Your assignment
Would you return exactly the lines below from the line with "Where should I click to: Check" through the line with "606x317 pixels.", both included, and nothing else, leaving out the pictures?

Task data

↓↓↓

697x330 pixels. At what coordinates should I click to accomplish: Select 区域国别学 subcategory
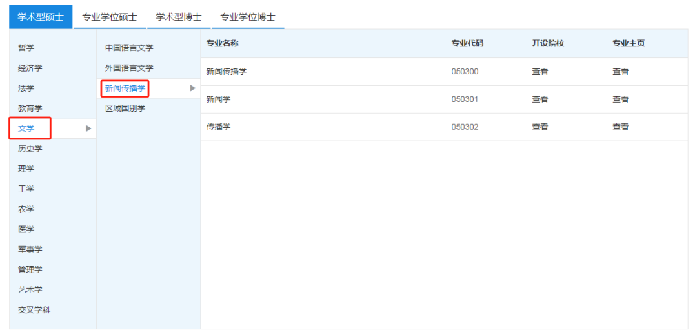(125, 108)
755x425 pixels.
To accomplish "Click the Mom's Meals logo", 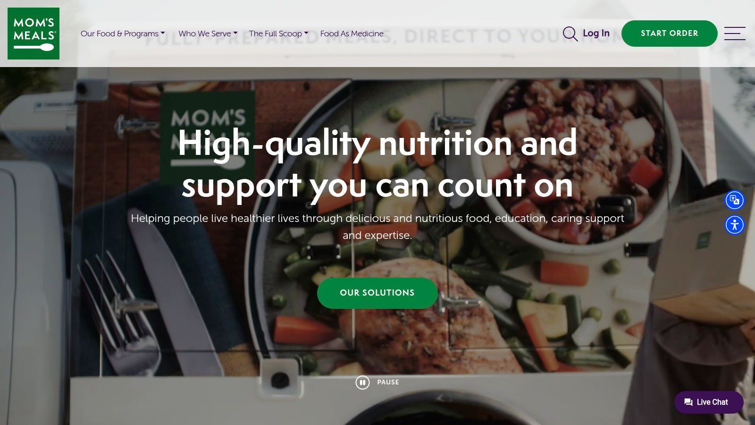I will 34,34.
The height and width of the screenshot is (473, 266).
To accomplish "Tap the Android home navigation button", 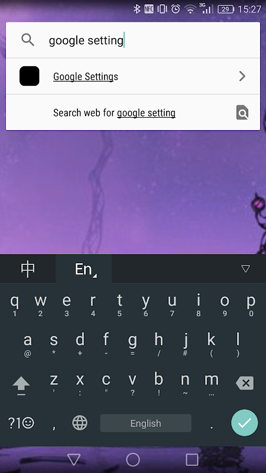I will click(x=132, y=460).
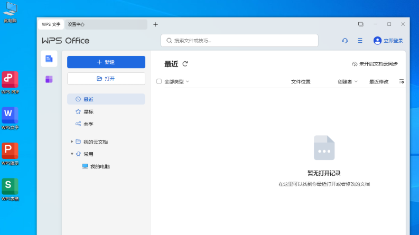Collapse the 常用 tree section
419x235 pixels.
[72, 154]
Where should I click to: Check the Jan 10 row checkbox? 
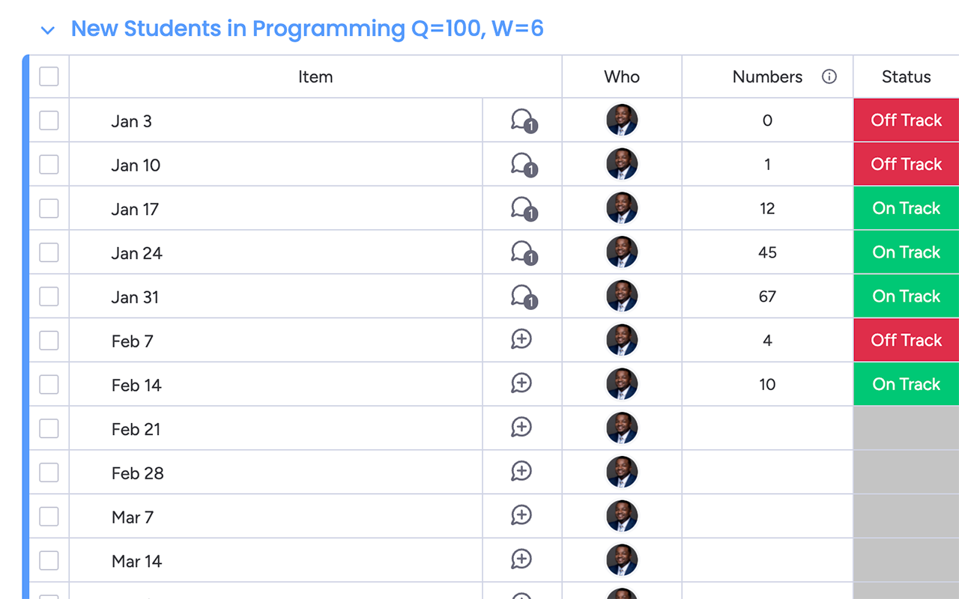pos(49,165)
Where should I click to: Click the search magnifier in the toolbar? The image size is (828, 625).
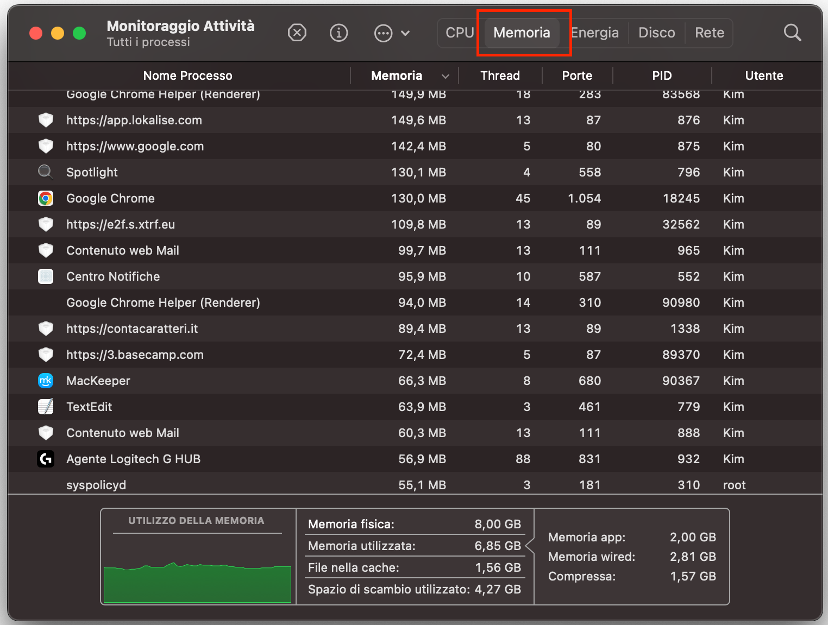[792, 33]
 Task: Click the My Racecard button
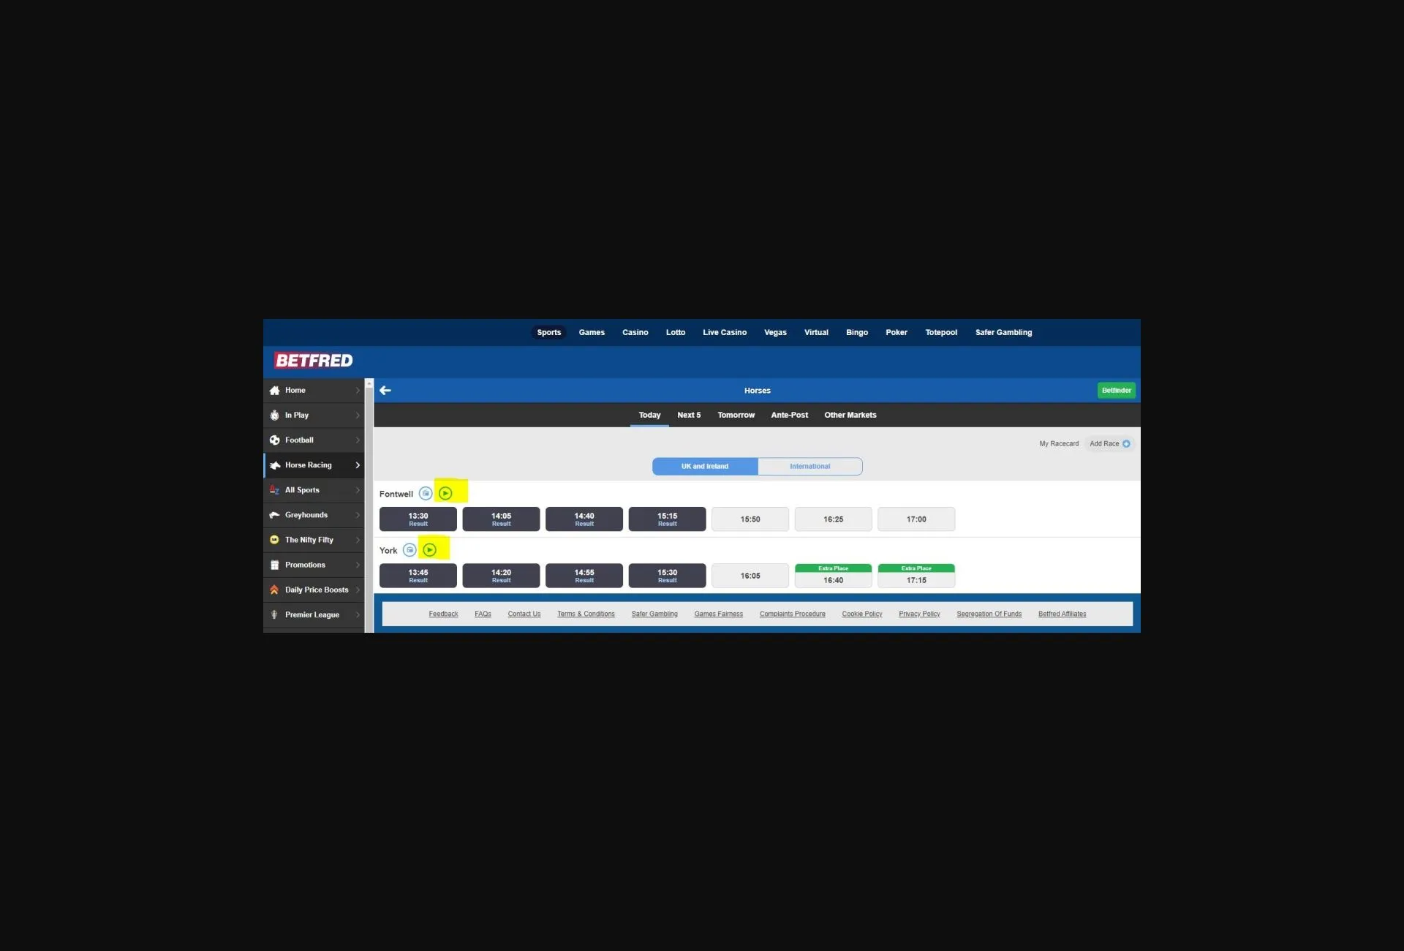tap(1058, 443)
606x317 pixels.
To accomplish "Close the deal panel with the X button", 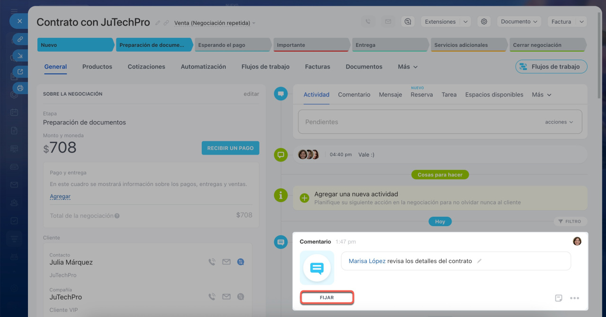I will (x=19, y=21).

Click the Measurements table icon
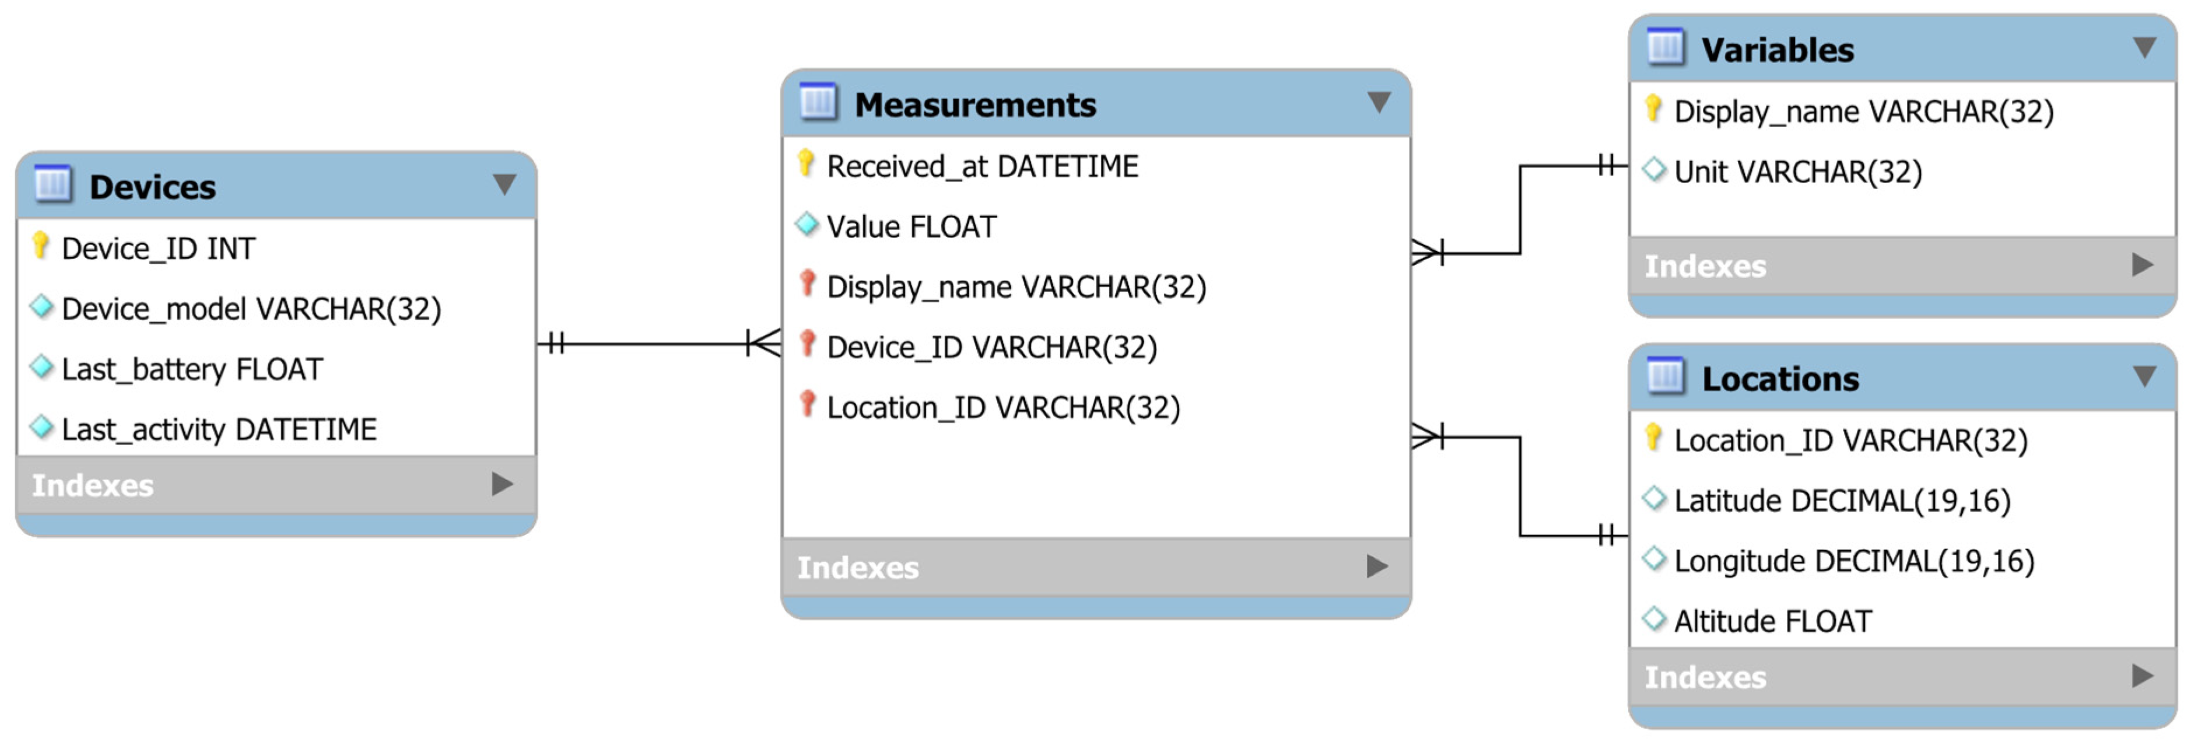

↑↑↑

Answer area
Where should I click to: Check the Jan 10 row checkbox? 
pos(49,165)
Where should I click to: Click the search magnifier in the toolbar? The image size is (828, 625).
[792, 33]
 Task: Click the My Racecard button
tap(1058, 443)
606x317 pixels.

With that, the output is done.